National Security

Cuban Dissidents Still Behind Bars Despite U.S. Deal

Castro regime has not released some political prisoners, recently detained others

Raul Castro
Raul Castro / AP

The status of 53 political prisoners in Cuba remains in limbo despite an agreement with the United States to release them, according to reports.

President Barack Obama announced last month that he was easing travel and commercial restrictions on Cuba to seek a rapprochement with the regime of Raul Castro. The president said his administration would continue to push for the protection of civil and political rights on the island, where Raul and his brother Fidel have imprisoned dissidents for a half-century.

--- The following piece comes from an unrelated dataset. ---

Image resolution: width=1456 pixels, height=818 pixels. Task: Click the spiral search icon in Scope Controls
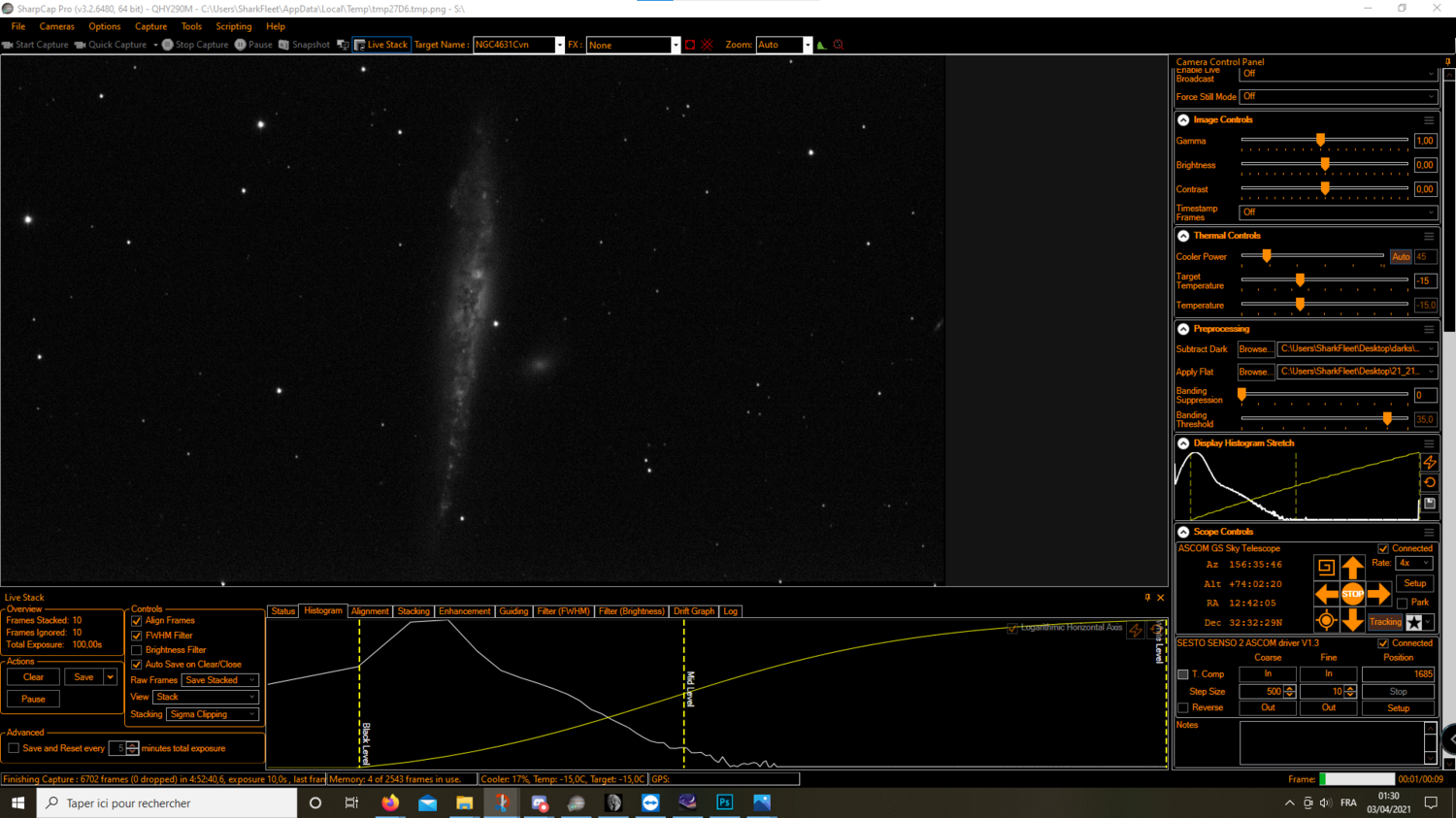1326,567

However, at least some of the 53 Cuban political prisoners set to be freed as part of the U.S. deal remain in detention, and it is not clear when they will be released. Dissidents on the island told Reuters at the end of December that they have not been informed about who is on the list, and whether it includes common criminals in addition to political prisoners.

White House spokesman Josh Earnest said on Monday that not all of the prisoners have been released yet, adding that the "the Cuban government decided to undertake this on their own and it would take place in stages."

"There's no reason to think they are walking back any part of the agreement," he said.

After questions from multiple reporters on Monday, State Department spokeswoman Jen Psaki declined to publicly confirm whether any of the political prisoners have been released.

"Our view was never that the changes would take place and be implemented in a matter of weeks," she said, adding that "it’s going to take a long time to change it."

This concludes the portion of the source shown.